Based on a 3-dimensionally ordered, synthetic Cs-hectorite (Cs 0.56[Mg 2.44Li 0.56]<Si 4> O 10F 2) a truly microporous pillared inter-layered clay (PILC) was obtained by intercalation of diprotonated DABCO molecules (DABCO = 1,4-diazabicyclo[2.2.2]-octane). Not only is the stacking order retained upon pillaring ( C 2/ m (no. 12); a = 5.247(1) Å, b = 9.083(2) Å, c = 14.581(5) Å and β = 96.799°), additionally, a 2-dimensional long range order of the pillars in the interlamellar space was observed. Indexing proved this 2-dimensional superstructure to be commensurable with the host ( a ⁎ ≈ 3 × a = 15.731(3) Å, b ⁎ ≈ b = 9.090(2) Å). This in turn suggests that it is not the electrostatic repulsion between the positively charged pillars but instead the host–guest-fit that determines the lateral arrangement of pillars in the interlamellar space.

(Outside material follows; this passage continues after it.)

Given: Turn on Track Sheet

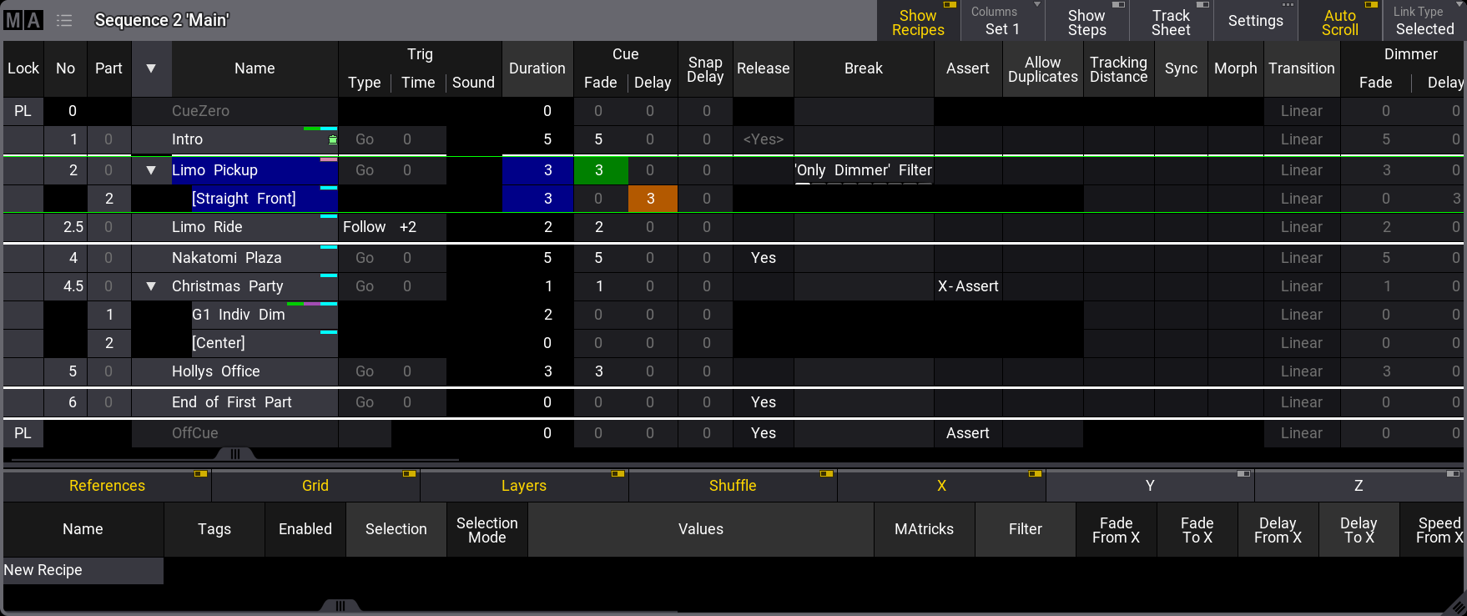Looking at the screenshot, I should click(x=1171, y=22).
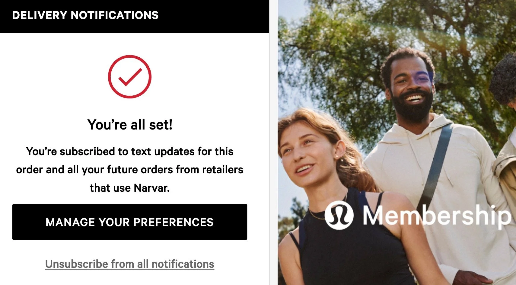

The large crystal sizes, which this PILC comes with, allowed to verify that intercalation of the organic pillars follows the ring mechanism in accordance with what has been proposed some years ago by Weiss et al. (1970). Noteworthy, upon intercalation, the acidic protons undergo a fast dynamic exchange between the pillars, water molecules present in the micropores, and framework atoms of the host. Consequently, a considerable amount of the open space between the pillars is actually occupied by H 3O + and H 2O, which cannot be removed completely by drying. Interestingly, a selective partial cation exchange of these acidic protons by Na + could be achieved. Thus, pillaring with 2H-DABCO affords a well ordered, Brønsted-acidic, microporous material with a narrow pore size distribution.